First, the good bit. In his 10 years as chancellor Britain enjoyed the second fastest growth in GDP per capita of any G7 nation, and did not suffer a single quarter of negative growth – not even when the US briefly fell into recession after 9/11. That did change somewhat after he left No. 11 and took up residence next door. Indeed, Britain went on to suffer what was then the deepest recession since the 1930s. Brown and his ministers always refuted any suggestion that this was their fault (although they had gratefully accepted praise for the long period of unbroken growth); it was a worldwide recession, they argued, caused by a financial crisis which began in the US. Actually, the data suggests Britain suffered a slightly-deeper recession than some other G7 countries, but let’s not split hairs – Britain’s economy would have shrunk whoever was in Downing Street at the time.
As the sun continued to shine, he suddenly stopped fixing the roof and took an axe to it instead
Brown’s real failure was to allow the public deficit to explode – and to allow the housing market to run out of control, leading to a painful crash in 2008/09. Remarkably, these two things ran directly contrary to his famous mantra: ‘an end to boom and bust’ and to his ‘golden rule’ that over the economic cycle the government would only borrow to invest and that current spending would be covered by revenue from taxation.
For his first five years as Chancellor, he seemed to obey his golden rule.
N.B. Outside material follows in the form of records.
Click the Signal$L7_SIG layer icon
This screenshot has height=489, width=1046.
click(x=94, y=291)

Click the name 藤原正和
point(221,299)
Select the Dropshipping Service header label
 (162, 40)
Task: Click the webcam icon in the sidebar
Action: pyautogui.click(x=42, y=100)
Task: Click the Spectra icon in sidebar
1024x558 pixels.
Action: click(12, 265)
For three financial years in a row he ran a surplus, allowing him to reduce government debt. He really did, as he promised, seemed to be fixing the roof while the sun was shining. But, as the sun continued to shine, he suddenly stopped fixing the roof and took an axe to it instead. Between 2002/03 and 2007/08 he ran deficits of between £30 billion and £50 billion. They may have seemed manageable at the time, but the economy was growing fast and so, according to any reasonable definition of Brown’s golden rule, the government should have been balancing the books. Brown himself kept arguing that he wasn’t breaching the rule by stretching his definition of the economic cycle – and by changing his definition of what constituted investment as opposed to current expenditure.
As his predecessor-but-one as Chancellor, Norman Lamont, could have warned him, if you are going to run any sort of deficit during the boom times, you are going to end up will a severe deficit when you find yourself deep in recession. By 2009/10, Brown’s government was borrowing £158 billion, and government debt swelled to over 60 percent of GDP. The public finances have never really recovered. In spite of years of ‘austerity’, no government has succeeded in balancing the books since.
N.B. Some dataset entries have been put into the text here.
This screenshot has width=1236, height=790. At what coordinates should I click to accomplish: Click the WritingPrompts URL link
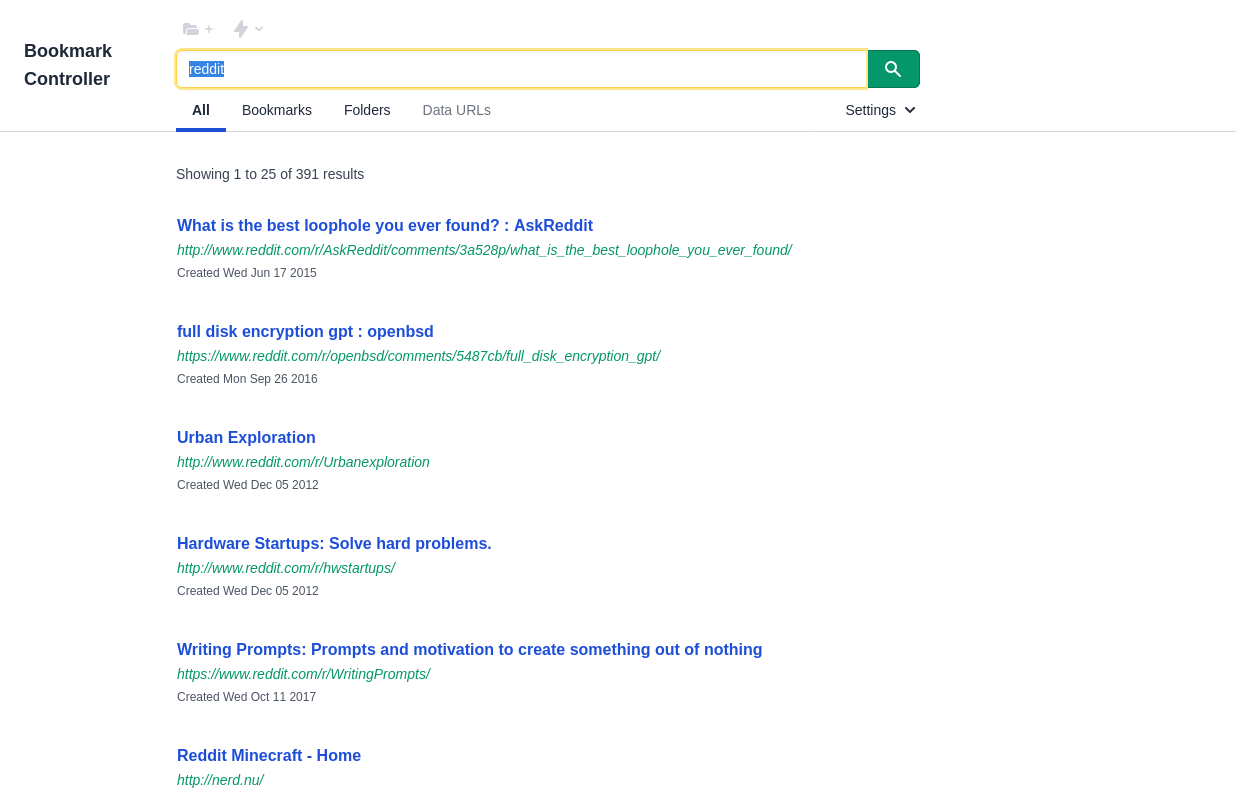click(304, 674)
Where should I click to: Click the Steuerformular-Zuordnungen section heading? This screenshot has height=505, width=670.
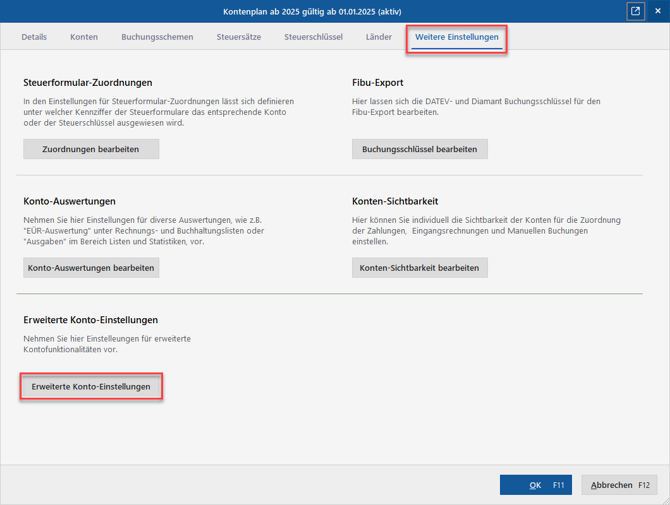88,82
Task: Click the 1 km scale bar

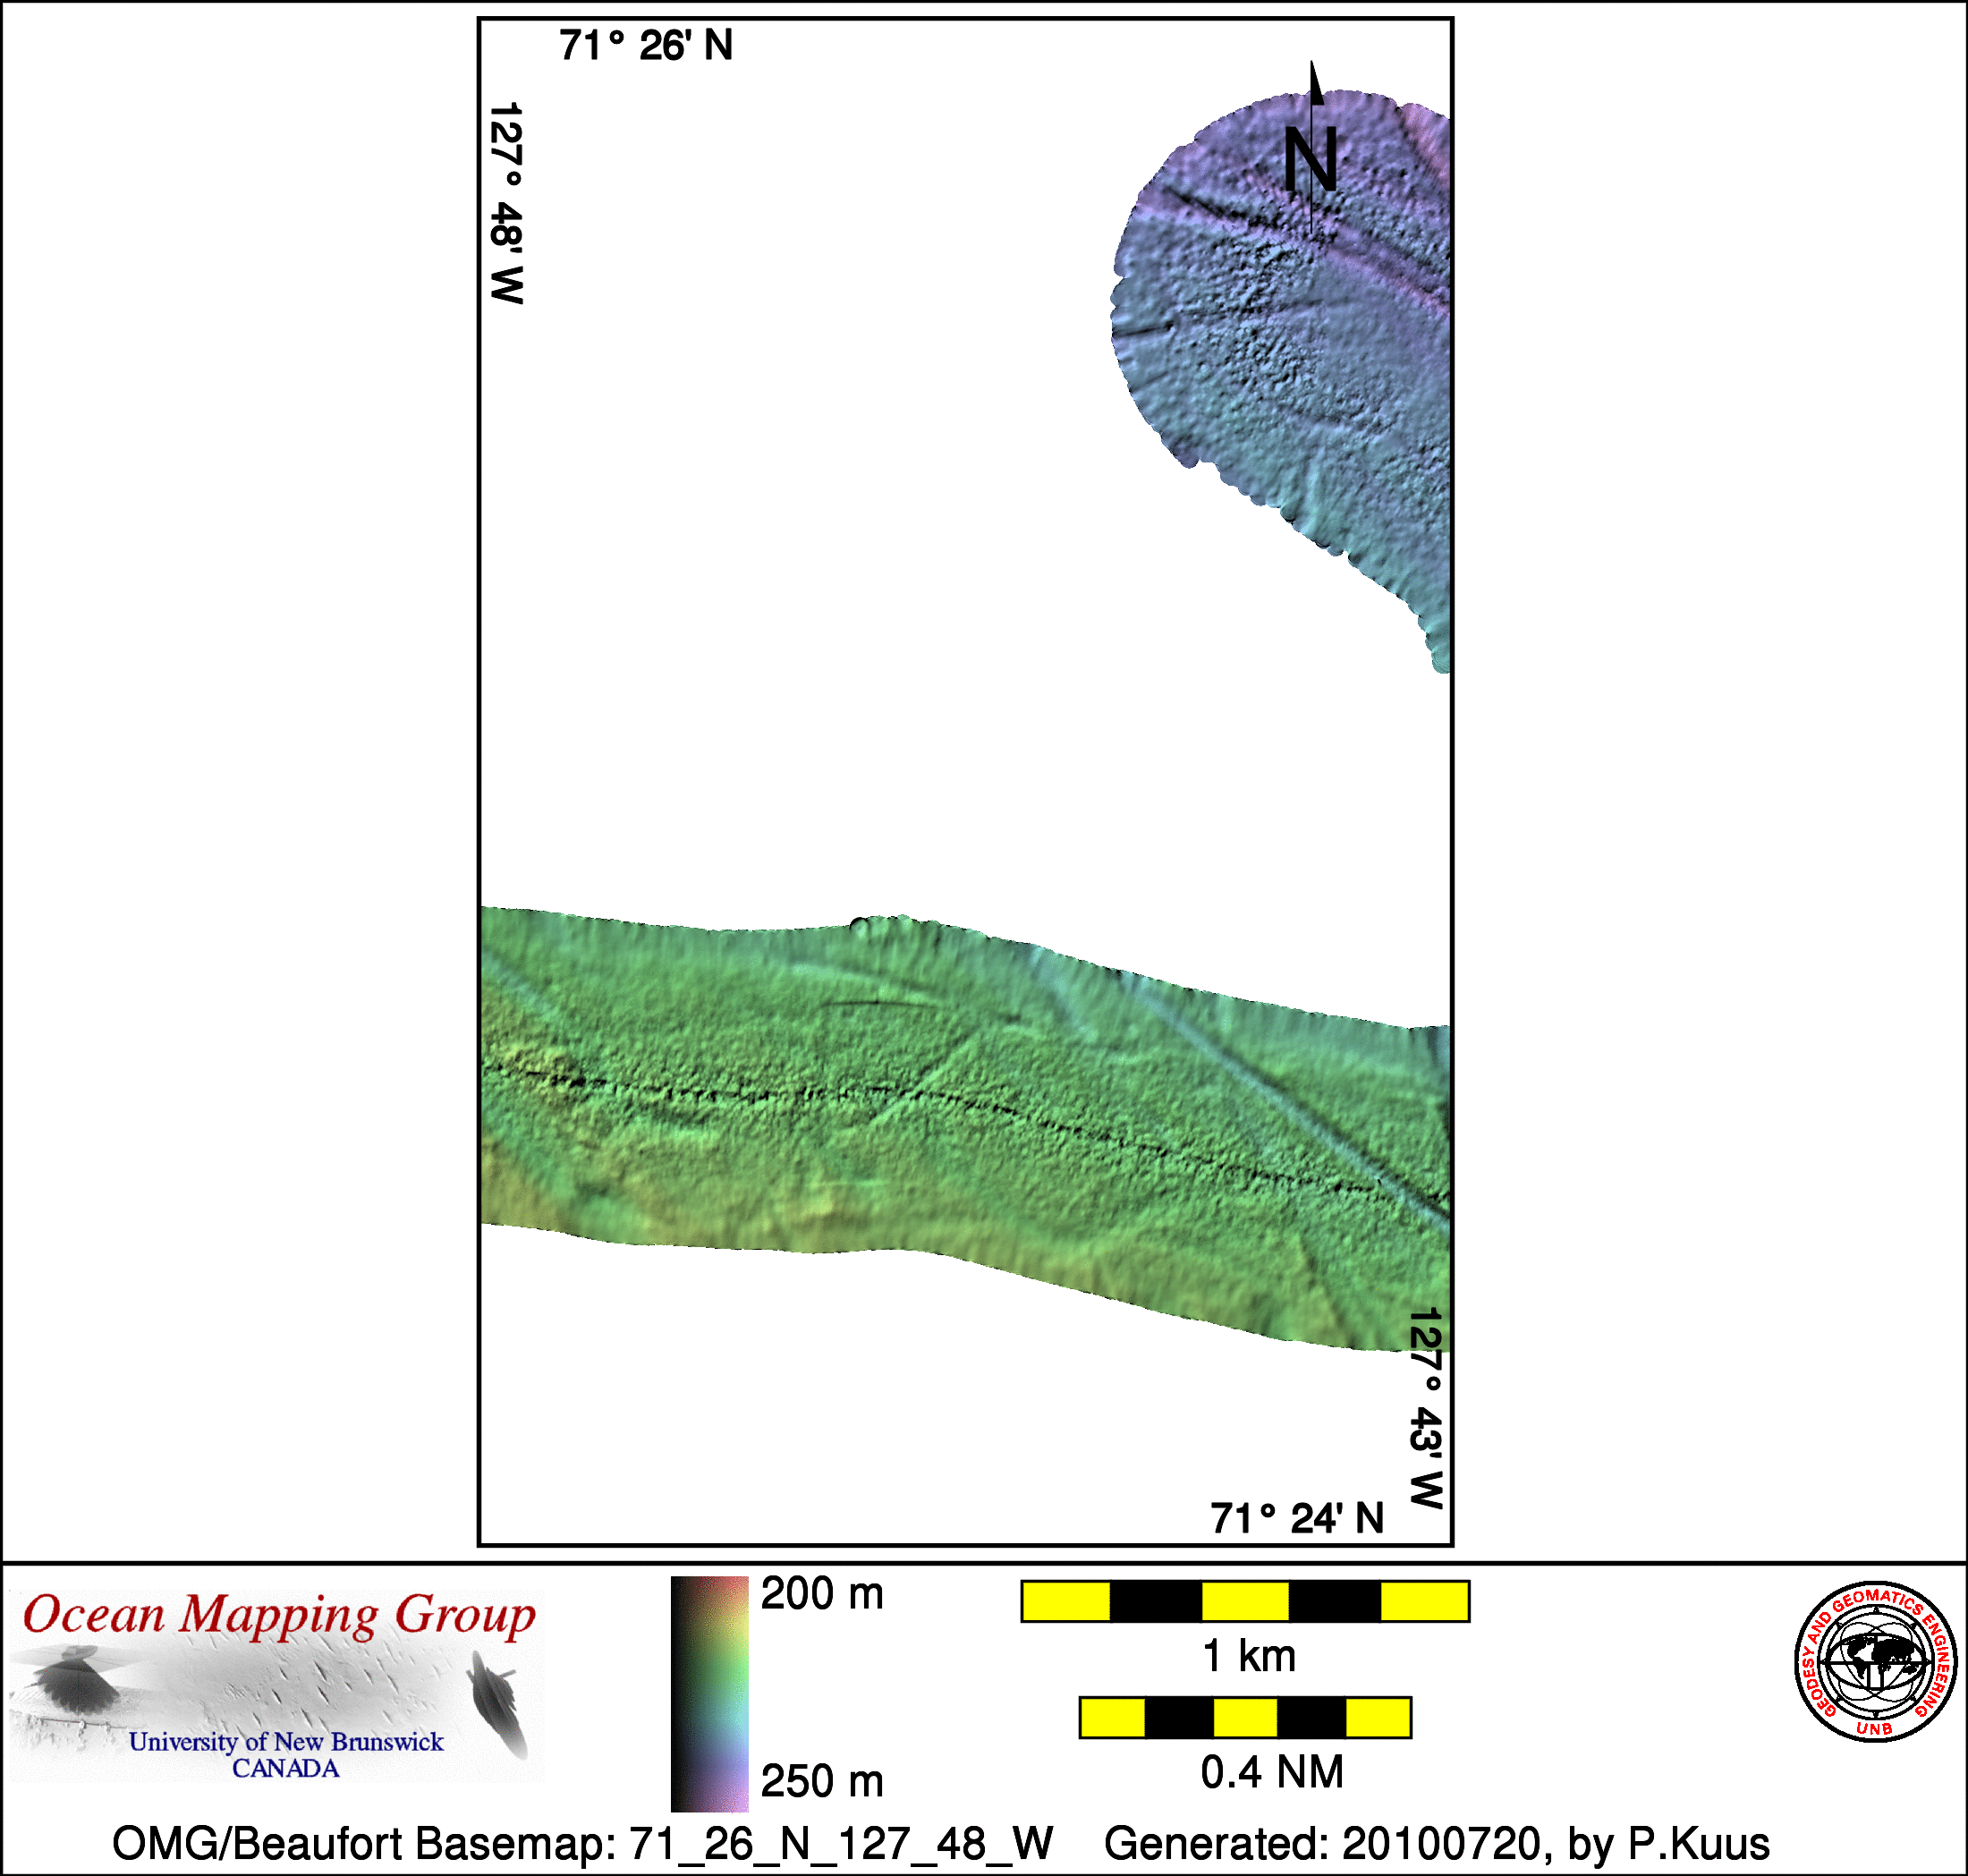Action: [1245, 1601]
As for an end to boom and bust in the housing market, forget it. Brown presided over the biggest housing book in history, doing little to arrest the surge in prices.
Indeed, he helped fuel the boom by switching the Bank of England’s inflation target from the Retail Prices Index excluding mortgage interest (RPIX), which had minimal input from housing costs, to the Consumer Prices Index (CPI) which excluded owner-occupied housing costs altogether. It left a legacy of affordability problems which have never been resolved. The rate of home-ownership peaked in 2003 and has never since again reach those heights.
It would of course be absurd to blame all the current government’s problems on Gordon Brown, but some of the structural problems in the economy – high government debt and high house price inflation – can certainly be traced back to his time in office.